Orjinal Mi Lan Bu?

Kıyafet ve sosyal statü ilişkisi, bir tarz ya da beğeni meselesine değil aksine zorunluluk olan dönemlere dayanıyor. Zamanında İngiltere parlementosu, her sınıf için uygun olan giysileri belirlemek üzere yasalar çıkarmıştır. Bu durum oligarşinin, topluma yerini bildirmesine en çarpıcı örnek olabilir. Halkının giyeceği kıyafeti dikte etmek, günümüzde haber değeri taşırken bunu gizlice yapmak modadır.

Modern çağda bu konu, insanların beğeni ve tarzına bırakılmış durumdadır. Buna rağmen bazı insanlar giysi ve tarzlarıyla bir sınıf ayrımı varmışçasına yaşamakta ısrar ediyor. En basitinden sadece zamanı göstermesi için icat edilen saat bile bir statü göstergesine dönüşmüş halde. Öyle ki hiç tanımadığı bir kadının, sırf pahalı saati yüzünden onunla ilgileneceğini düşünen erkekler, gündelik hayatta hepimizin karşısına çıkıyor ve onlar adına utanmamıza neden oluyorlar.

Geçmişteki İngiltere parlementosunun yerine, bugün moda kavramı ile birlikte ikonlar ve markalar sosyal statüleri belirlemekte. Uzun yıllar moda haftalarıyla, senenin trendleri belirlenirken, artık bir rapçinin şarkısında geçen marka isimleri ya da bir popçunun kliplerindeki kıyafetler ile trend oluşuyor. Bu yüzden birçok insan statü getirdiğine inanılan markaların peşinde koşuyor. Orjinali ateş pahası olan ayakkabıyı giyen erkek ile nixe ayakkabı giymiş erkeğin, bir kadın karşısındaki şansı ne yazık ki aynı değil.

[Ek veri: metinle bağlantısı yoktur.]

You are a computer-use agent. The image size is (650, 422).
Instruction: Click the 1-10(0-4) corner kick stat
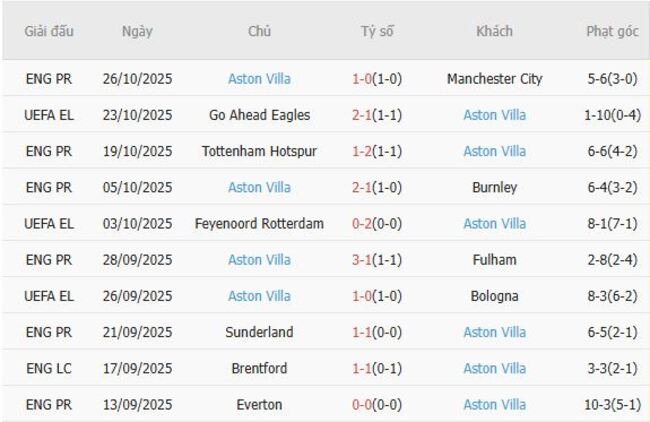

On yıl önce dönüp bakmadığı montu, bit pazarında kovalayan çoğu insanın
“vintage” hayranlığı, farklı olmanın da moda sayılmasından kaynaklı. Çünkü vintage bir montu, başka birinin üzerinde görme ihtimalini düşük bulan insanlar, kendilerini herkesten farklı hissediyor. Bu bağlamda farklı olmaya çalışmak keyifli olsa da ik iyüzlülüğü de beraberinde getirmekte. Bütün hafta gömlek kravat giyen beyaz yakalının, haftasonu eğlencesine kot-tişört giyerek gitmesiyle, bir öğrencinin, hafta sonu eğlencesine gömlekle gitmesi ancak bu durumla açıklanabilir.